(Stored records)
★ ★ ★ ★

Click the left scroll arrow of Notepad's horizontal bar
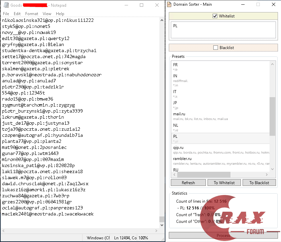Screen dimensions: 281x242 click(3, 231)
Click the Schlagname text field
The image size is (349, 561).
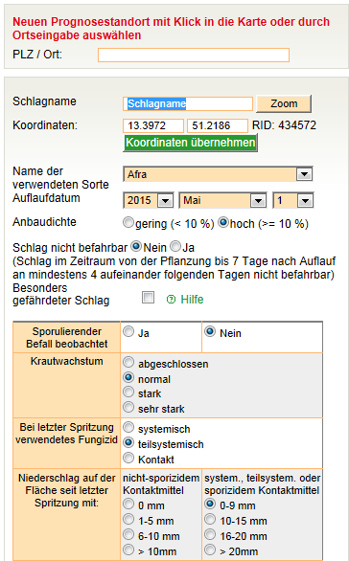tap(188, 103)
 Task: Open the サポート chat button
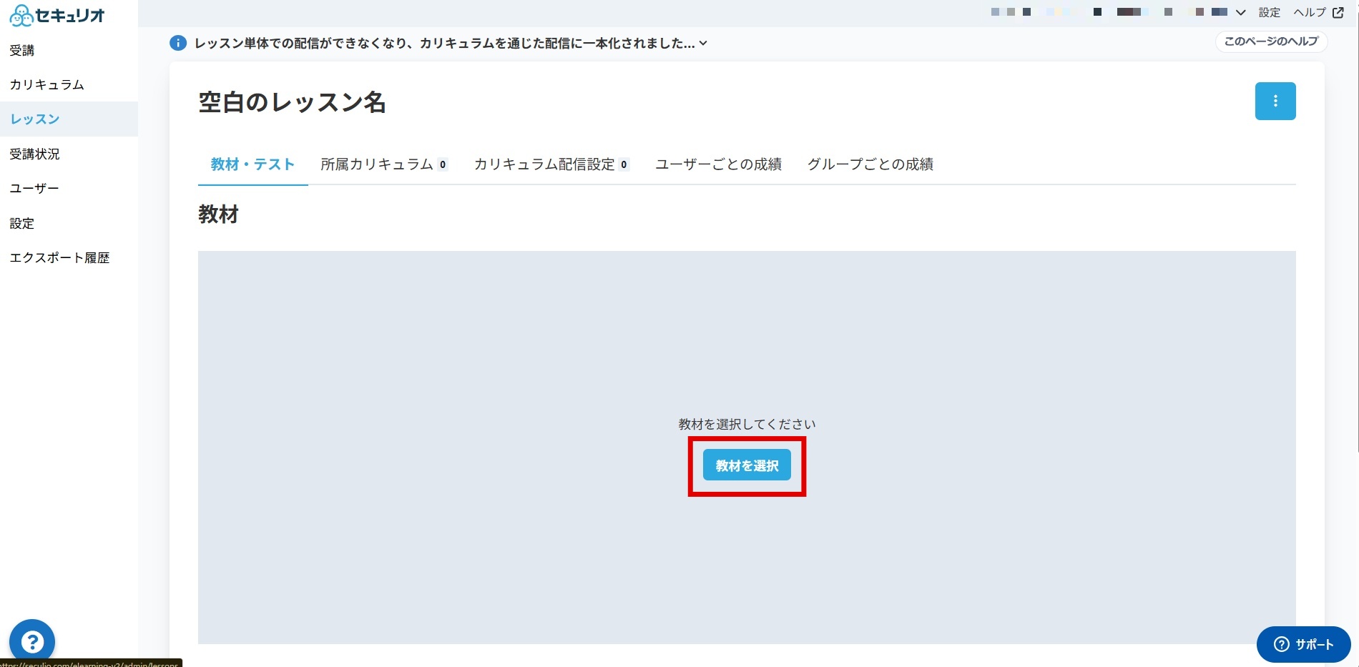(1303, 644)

★ ★ ★ ★

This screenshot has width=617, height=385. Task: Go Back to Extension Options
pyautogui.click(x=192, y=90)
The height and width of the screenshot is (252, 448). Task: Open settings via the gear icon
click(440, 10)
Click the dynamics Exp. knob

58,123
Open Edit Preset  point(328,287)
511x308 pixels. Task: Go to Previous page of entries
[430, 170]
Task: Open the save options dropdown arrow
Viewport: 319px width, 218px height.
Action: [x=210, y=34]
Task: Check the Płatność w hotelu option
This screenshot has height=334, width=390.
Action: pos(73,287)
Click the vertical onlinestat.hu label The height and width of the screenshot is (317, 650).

★ ★ ★ ★

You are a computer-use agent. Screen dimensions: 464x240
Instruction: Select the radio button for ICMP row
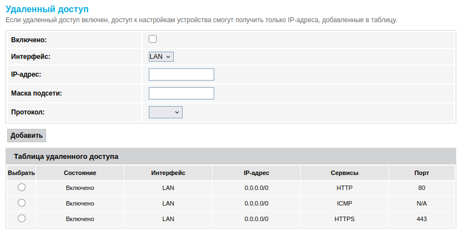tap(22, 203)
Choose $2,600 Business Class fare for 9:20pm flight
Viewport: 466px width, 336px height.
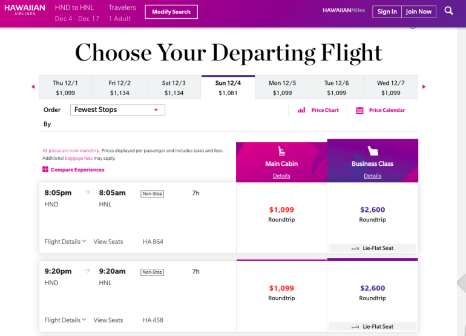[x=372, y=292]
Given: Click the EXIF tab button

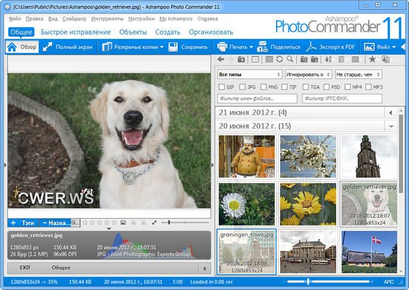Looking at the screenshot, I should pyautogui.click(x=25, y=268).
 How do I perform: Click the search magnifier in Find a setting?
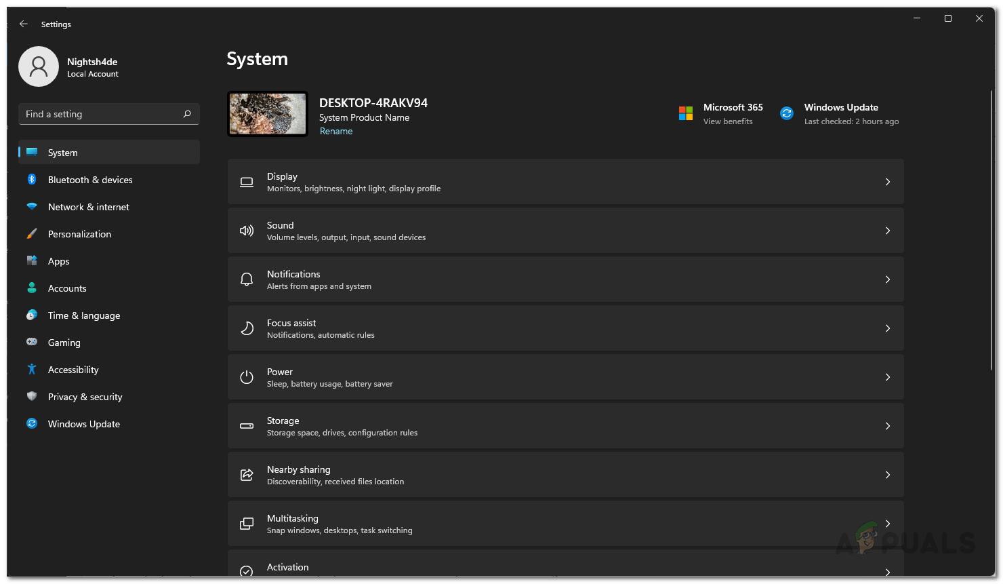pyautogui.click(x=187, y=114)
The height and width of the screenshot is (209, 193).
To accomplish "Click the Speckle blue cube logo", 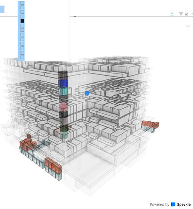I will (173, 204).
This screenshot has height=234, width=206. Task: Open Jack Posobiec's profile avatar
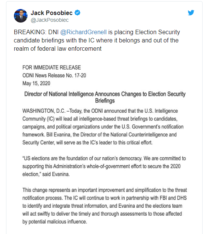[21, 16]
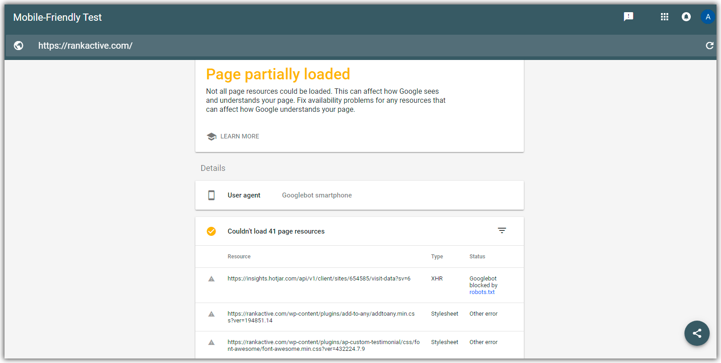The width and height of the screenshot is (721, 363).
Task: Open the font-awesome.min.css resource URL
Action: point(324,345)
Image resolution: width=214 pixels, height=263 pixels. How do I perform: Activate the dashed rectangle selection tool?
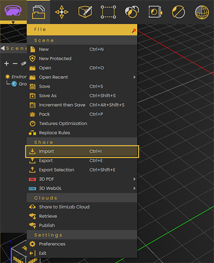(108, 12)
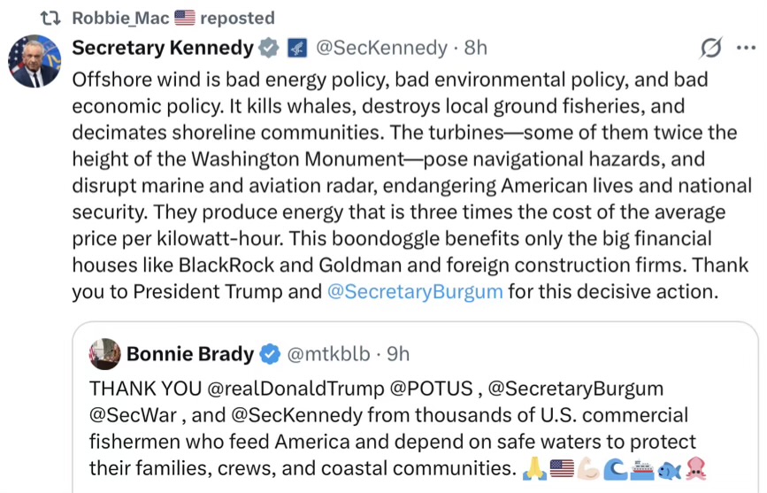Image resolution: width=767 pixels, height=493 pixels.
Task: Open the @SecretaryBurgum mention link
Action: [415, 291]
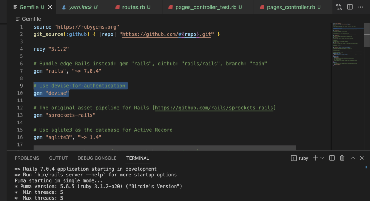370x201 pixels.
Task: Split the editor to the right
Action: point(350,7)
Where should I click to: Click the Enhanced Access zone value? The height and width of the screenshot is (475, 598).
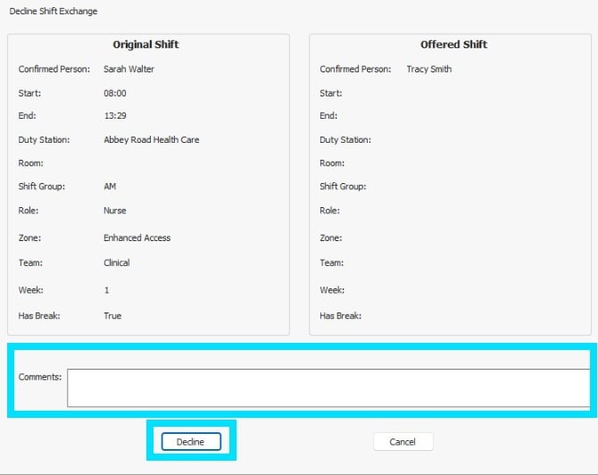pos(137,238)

★ ★ ★ ★

Try it:
What you return should be exactly the lines above, starting at the one with "The height and width of the screenshot is (252, 448)." and ending at the one with "Click the vertical", and nothing else.

Result for this exercise:
The height and width of the screenshot is (252, 448). Task: Open settings via the gear icon
click(440, 10)
Click the dynamics Exp. knob

58,123
Open Edit Preset  point(328,287)
511x308 pixels. Task: Go to Previous page of entries
[430, 170]
Task: Open the save options dropdown arrow
Viewport: 319px width, 218px height.
Action: [x=210, y=34]
Task: Check the Płatność w hotelu option
This screenshot has height=334, width=390.
Action: pos(73,287)
Click the vertical onlinestat.hu label The height and width of the screenshot is (317, 650).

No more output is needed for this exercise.